先日、NHKとの受信契約に関する最高裁判決(平成29年12月9日)がでましたので、
これについて書いてみたいと思います。
内容の解説はいろいろな方が書かれると思いますので、ここではその概要を
理解できるように述べてみます。
1 受信契約の強制の意味
NHKからの受信契約の申込みに対して受信設備設置者が承諾をしない場合には、
NHKがその者に対して承諾の意思表示を命ずる判決を求め、その判決の確定によって
受信契約が成立する。
2 受信契約締結強制は憲法に違反しないか。
受信契約の締結を強制する放送法64条1項の規定は、憲法(具体的には13条
幸福追求の権利、21条表現の自由、29条財産権の保障)に違反しない。
3 受信契約を命じる判決の効果
承諾の意思表示を命じる判決の確定により契約が成立した場合、受信設備の設置
の月以降の分の受信料債権が発生する。すなわちNHKは受信設備の設置の月まで
さかのぼって受信料を請求できる。
4 判決確定以前の受信料債権の時効起算点
判決確定以前に生じた受信料債権についても、判決確定日から時効が進行する。
すなわち、判決確定日から5年以上前の受信料についても、NHKは受信設備設
置者に請求でき、設置者は時効を理由とした債務の消滅を主張できないと言うことになる。

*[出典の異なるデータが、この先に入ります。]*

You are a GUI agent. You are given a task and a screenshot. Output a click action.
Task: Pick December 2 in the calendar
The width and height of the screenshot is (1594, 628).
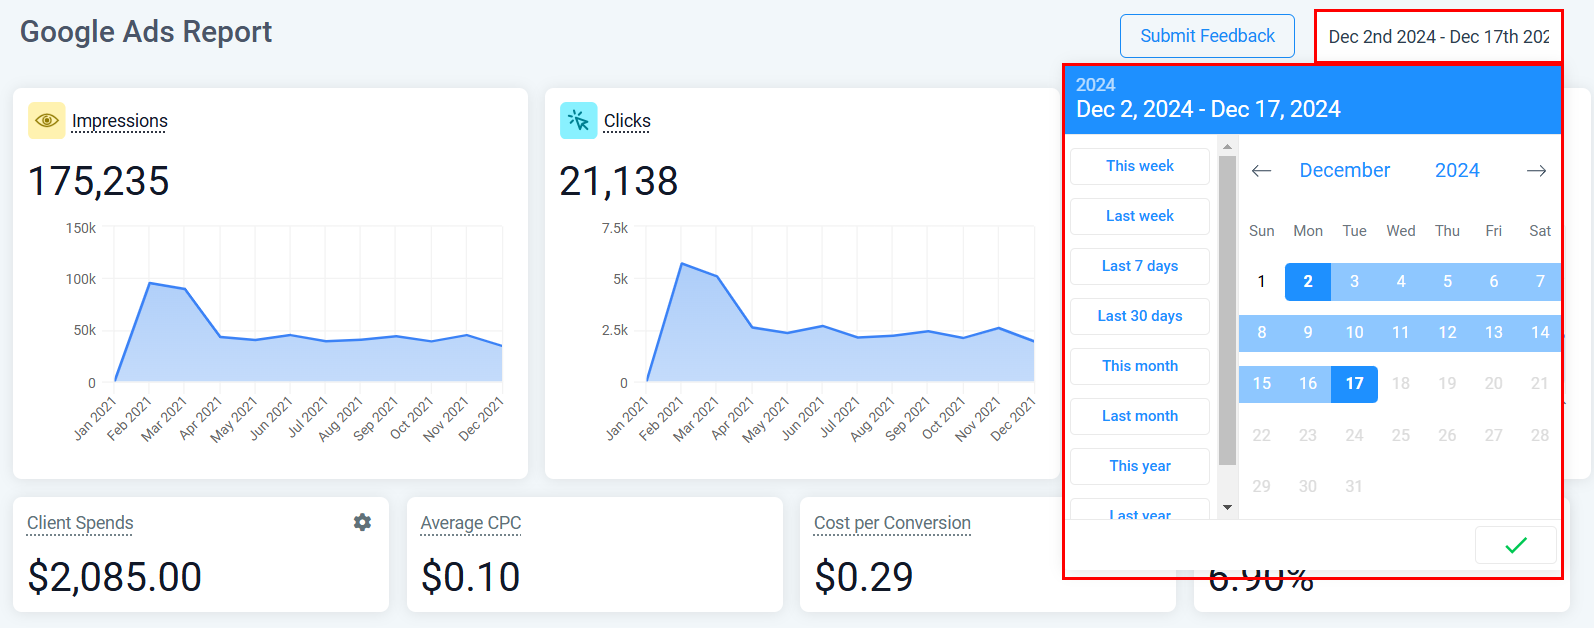(x=1307, y=282)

以上の判決内容からすれば、テレビを購入した人は放送を受信することができるようになった
時点から、NHKとの契約を締結することを強制され、これに反したときは受信料を設置
時点までさかのぼって支払わなければならないことになります。
放送法などの経緯からすれば、かかる結論はやむを得ないのかも知れません。
ただ、インターネットでニュースや情報がいくらでも得られる現在、放送の公共性を理由に
受信料の負担してまで地上波等を視聴し続ける人たちがどのくらい残ってくるのか、あるい
は放送離れがどこまで進むのかと言った影響について、今後注視してみたいと思います。